Although the Southern Plains region of the U.S. is expected to get little relief from the long-term dryness dominating weather conditions, wheat futures proved unable to fight the bearish tide that dragged corn and soybean prices downward Wednesday afternoon. That was also the case in electronic trading early Thursday morning, despite talk that severe Australian drought will undercut production prospects for its winter wheat crop to be planted in the second quarter. News that Japan had continued its recent wheat buying binge did not help much either. The March CBOT future may find support around its 20-day MA (at $7.67), but that seems a rather weak reed upon which to rely. March CBOT wheat had lost 3 1/4 cents to $7.71 1/2 as traders began arriving for the daily pit session, while March KCBT wheat slumped 4 cents at $8.26 1/4, as did March MGE futures at $8.56 1/2.

Bullish cattle traders are almost surely hoping for a quick CME futures rebound, especially when viewing the severity of the early-January breakdown. However, their plans were sabotaged again Wednesday, when the conflict over potential Russian restrictions upon U.S. red meat came to light once again. Russia has emerged as a large buyer of American beef, so any restrictions they might impose upon imports of U.S. product have the potential to undercut cattle prices somewhat. The situation was not helped by slipped wholesale prices again yesterday, or by news that a few fed cattle had changed hands at 122 cents/pound. That represents a steady-lower cash quote, which is hardly conducive to bullish futures ideas. Still, the fact that Chicago prices rose slightly Wednesday and again in overnight trading was rather impressive. February cattle seem set to begin the Thursday Chicago session 0.27 cents to 126.05 cents/pound, while April may open 0.12 cents higher at 130.57.

Talk that Russia may impose temporary restrictions on imports of U.S. meat due to the use of ractopamine depressed deferred CME lean hog futures Wednesday, which very likely reflects the fact that the growth promotant is widely used by the U.S. swine industry. Having the proposed ban delayed until early February seemed to leave the nearby February contract largely unaffected, with hopes for seasonal strength apparently supporting the nearby future. Sizeable cash gains, especially in the Western Corn Belt, as well as a modest afternoon rise in pork cutout appeared to boost futures again overnight. The fact that recent gains by the CME lean hog index have left the February future at a discount to the cash equivalent is almost surely providing support as well. February hogs advanced 0.52 cents to 86.50 cents/pound in overnight electronic trading, while June futures added 0.40 cents to 97.30.

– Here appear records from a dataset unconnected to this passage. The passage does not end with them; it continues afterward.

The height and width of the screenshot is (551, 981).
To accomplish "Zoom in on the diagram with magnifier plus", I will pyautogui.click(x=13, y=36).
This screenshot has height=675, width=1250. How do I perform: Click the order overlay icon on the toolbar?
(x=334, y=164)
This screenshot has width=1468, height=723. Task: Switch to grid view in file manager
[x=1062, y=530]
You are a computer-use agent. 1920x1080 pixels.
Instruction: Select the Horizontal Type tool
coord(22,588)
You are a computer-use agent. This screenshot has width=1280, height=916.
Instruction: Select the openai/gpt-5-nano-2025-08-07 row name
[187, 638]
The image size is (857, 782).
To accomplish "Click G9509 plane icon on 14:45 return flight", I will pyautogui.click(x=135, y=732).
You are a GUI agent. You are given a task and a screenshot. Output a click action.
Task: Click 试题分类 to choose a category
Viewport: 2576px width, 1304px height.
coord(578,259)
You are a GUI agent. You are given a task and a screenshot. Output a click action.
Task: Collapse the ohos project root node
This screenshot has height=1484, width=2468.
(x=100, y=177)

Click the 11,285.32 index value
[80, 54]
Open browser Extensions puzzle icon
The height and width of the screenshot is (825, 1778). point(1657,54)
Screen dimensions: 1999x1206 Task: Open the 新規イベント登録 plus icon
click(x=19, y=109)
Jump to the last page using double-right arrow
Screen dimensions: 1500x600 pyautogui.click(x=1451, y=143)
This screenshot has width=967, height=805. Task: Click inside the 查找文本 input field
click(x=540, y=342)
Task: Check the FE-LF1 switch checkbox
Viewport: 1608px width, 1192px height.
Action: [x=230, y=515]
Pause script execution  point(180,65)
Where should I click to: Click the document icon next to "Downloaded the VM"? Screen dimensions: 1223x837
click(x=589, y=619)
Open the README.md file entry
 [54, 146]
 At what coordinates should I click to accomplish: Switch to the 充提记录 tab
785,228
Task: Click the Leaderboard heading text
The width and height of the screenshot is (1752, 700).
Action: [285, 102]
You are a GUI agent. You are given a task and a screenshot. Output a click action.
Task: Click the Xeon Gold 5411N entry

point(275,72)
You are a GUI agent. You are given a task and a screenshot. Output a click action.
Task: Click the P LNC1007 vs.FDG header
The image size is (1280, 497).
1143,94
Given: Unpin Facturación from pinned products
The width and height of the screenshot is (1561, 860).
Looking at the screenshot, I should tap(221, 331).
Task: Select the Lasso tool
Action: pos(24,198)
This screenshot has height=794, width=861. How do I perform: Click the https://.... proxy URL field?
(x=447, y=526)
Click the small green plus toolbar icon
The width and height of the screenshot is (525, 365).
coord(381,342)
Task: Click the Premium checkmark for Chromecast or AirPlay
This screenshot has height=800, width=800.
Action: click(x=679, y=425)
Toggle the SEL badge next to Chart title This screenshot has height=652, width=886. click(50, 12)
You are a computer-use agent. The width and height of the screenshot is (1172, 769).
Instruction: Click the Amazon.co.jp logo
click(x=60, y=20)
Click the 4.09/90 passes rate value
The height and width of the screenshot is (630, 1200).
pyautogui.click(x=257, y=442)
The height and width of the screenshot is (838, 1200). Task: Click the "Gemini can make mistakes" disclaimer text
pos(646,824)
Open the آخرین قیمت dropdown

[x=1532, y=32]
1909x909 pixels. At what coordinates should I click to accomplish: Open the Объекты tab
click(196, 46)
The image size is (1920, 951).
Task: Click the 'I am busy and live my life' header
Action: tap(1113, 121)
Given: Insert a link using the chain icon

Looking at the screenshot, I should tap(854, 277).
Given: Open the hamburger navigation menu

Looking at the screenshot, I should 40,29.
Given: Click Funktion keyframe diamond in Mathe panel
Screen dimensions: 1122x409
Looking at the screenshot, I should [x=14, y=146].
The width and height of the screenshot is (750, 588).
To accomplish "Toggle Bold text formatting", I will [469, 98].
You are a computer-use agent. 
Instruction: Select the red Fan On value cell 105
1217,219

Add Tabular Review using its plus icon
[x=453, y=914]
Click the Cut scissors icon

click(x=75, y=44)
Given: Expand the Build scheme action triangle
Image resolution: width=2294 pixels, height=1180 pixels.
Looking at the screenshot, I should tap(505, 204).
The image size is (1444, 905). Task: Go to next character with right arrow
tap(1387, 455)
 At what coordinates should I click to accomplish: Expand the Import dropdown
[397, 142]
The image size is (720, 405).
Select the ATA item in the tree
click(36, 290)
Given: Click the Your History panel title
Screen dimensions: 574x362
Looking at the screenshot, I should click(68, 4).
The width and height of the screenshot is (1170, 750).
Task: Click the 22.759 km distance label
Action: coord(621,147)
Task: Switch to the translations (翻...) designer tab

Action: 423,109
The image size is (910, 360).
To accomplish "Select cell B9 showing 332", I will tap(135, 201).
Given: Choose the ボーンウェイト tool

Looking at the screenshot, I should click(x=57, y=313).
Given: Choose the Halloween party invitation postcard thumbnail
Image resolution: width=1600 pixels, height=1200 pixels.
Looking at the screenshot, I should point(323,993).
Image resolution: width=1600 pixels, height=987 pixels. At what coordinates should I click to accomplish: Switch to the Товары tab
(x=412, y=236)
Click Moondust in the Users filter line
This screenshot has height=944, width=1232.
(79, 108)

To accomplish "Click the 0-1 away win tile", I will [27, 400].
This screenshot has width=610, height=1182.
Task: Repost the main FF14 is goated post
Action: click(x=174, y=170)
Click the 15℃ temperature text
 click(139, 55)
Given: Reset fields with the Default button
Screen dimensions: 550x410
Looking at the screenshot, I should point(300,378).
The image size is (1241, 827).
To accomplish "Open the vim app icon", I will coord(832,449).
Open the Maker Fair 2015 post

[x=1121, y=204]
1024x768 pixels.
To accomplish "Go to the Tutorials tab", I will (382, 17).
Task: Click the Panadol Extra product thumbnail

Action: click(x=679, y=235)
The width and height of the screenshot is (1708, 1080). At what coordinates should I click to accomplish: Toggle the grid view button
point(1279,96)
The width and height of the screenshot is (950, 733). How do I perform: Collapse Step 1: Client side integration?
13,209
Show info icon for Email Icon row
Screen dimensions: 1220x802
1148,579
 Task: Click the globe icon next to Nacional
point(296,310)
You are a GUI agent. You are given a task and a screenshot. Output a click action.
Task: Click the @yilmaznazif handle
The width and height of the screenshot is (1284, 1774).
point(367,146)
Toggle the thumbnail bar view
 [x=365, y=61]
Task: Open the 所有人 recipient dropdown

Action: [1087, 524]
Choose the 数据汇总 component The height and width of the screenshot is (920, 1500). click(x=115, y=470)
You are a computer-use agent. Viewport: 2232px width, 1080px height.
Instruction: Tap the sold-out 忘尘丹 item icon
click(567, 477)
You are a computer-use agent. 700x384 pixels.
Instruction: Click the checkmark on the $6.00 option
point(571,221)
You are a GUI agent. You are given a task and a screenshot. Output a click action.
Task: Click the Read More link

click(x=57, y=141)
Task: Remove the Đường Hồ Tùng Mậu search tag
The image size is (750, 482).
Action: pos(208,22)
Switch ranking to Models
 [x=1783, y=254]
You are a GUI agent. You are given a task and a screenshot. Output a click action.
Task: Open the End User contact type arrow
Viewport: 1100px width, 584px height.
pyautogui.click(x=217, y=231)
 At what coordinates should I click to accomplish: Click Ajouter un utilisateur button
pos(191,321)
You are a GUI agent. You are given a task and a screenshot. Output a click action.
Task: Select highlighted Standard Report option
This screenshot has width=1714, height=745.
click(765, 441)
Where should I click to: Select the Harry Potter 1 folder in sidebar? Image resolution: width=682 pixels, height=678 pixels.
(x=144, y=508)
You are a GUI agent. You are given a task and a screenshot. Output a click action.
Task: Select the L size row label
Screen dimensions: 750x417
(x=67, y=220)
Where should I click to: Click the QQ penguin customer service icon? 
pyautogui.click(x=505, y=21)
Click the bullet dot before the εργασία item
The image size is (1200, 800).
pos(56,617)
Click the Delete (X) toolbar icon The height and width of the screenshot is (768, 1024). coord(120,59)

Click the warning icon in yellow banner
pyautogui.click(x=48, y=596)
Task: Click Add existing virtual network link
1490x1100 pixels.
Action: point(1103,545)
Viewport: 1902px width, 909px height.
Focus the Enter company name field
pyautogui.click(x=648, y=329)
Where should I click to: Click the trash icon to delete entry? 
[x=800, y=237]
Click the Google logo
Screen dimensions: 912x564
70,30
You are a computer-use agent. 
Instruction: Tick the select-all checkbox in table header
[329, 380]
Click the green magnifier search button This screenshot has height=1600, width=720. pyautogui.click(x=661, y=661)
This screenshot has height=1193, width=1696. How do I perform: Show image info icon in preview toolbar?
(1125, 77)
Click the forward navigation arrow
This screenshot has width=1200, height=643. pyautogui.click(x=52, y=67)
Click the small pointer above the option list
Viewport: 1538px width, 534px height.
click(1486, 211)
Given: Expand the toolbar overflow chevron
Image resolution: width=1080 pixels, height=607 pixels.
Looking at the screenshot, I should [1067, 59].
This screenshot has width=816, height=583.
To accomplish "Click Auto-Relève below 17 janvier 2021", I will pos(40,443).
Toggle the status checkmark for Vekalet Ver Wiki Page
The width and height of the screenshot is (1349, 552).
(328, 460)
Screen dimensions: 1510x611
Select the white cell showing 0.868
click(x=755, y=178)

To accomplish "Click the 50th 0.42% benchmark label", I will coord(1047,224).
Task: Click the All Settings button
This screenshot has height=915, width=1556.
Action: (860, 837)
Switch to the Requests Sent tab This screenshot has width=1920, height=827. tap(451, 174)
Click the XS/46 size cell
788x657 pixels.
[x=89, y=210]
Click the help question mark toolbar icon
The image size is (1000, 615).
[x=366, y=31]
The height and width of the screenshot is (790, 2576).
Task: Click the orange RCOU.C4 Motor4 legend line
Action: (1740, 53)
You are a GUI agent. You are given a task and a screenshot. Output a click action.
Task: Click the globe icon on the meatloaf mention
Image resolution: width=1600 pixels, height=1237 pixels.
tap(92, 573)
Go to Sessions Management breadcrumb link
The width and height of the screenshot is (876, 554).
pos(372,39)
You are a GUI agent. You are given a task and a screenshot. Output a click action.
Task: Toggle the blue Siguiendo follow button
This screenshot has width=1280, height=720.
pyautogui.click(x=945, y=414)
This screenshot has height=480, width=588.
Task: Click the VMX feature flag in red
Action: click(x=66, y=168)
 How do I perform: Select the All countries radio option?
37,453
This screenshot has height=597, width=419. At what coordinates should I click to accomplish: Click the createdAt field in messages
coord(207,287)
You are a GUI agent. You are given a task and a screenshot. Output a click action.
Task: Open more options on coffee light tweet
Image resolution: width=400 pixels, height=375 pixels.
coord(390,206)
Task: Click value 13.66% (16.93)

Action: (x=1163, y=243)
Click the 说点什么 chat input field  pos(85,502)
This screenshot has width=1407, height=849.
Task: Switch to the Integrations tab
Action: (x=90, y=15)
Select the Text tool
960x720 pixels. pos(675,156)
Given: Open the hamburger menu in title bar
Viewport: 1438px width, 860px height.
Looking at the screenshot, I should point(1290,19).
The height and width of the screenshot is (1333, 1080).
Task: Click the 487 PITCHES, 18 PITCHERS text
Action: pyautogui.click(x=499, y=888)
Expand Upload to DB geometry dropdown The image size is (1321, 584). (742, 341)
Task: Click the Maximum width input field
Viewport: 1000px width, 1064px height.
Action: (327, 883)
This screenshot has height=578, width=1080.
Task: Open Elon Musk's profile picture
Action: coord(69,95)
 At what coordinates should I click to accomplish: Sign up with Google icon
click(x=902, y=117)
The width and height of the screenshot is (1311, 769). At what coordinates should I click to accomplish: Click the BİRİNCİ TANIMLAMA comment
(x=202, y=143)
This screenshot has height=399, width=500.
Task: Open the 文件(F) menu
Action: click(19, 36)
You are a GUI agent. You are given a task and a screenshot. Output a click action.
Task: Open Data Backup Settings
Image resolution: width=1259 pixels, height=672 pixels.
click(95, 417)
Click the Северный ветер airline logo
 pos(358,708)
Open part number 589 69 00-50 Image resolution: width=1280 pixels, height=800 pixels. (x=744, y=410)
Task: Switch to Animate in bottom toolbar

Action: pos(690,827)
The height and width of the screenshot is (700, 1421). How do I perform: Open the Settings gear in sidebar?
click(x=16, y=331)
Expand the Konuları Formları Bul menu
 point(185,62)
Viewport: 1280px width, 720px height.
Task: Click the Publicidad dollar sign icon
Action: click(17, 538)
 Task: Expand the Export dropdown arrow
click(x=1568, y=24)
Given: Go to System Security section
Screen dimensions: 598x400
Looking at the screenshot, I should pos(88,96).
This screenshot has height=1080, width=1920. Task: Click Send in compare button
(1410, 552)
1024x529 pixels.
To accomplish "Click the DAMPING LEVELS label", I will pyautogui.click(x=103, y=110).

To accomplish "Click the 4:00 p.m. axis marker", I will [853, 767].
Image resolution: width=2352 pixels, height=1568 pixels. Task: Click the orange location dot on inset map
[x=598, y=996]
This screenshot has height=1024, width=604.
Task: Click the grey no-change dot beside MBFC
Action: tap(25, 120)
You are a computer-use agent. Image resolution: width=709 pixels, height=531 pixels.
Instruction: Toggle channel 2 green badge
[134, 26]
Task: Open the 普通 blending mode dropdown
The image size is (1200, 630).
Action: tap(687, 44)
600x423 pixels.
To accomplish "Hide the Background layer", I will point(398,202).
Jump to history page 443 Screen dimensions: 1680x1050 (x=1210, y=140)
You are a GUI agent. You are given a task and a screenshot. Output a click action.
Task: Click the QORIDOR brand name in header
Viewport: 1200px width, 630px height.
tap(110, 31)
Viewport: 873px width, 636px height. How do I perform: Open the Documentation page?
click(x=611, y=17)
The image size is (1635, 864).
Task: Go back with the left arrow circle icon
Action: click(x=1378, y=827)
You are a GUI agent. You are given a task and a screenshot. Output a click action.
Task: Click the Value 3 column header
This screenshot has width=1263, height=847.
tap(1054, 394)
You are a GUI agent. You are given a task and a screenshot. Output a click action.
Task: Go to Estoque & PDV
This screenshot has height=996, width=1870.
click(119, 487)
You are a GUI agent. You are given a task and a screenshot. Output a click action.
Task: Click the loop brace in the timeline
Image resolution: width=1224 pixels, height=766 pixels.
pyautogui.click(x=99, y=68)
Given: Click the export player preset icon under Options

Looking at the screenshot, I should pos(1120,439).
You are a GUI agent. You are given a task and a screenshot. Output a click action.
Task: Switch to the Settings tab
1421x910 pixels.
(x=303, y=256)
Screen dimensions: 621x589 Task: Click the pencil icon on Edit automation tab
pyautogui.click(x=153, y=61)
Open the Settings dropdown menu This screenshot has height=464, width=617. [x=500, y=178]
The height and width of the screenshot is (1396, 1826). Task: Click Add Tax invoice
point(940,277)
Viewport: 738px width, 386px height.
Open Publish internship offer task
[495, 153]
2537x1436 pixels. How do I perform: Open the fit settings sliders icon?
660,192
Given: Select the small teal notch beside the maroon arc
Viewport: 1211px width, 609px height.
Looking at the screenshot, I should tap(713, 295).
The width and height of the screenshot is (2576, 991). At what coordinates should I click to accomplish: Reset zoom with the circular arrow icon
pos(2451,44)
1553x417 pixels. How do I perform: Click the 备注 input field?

Cotton futures posted another strong advance Thursday, which marked its seventh consecutive daily increase. Traders continue thinking the Chinese government inventories built up by their aggressive purchases of the past few months will not come back onto the market anytime soon, thereby rendering the short-term supply/demand situation quite tight. However, technical market aspects may come to the fore during the days ahead, due largely to the overbought nature of ICE futures at this point. That is, its 14-day RSI suggests March cotton is overbought. In addition, a candlestick chartist might easily construe its Wednesday price action as having formed a classic ‘hanging man’ reversal pattern. Thus, we would not be terribly surprised by a short-term setback. March cotton fell 0.42 cents to 80.06 cents/pound in overnight activity, while December slipped 0.08 cents to 79.69.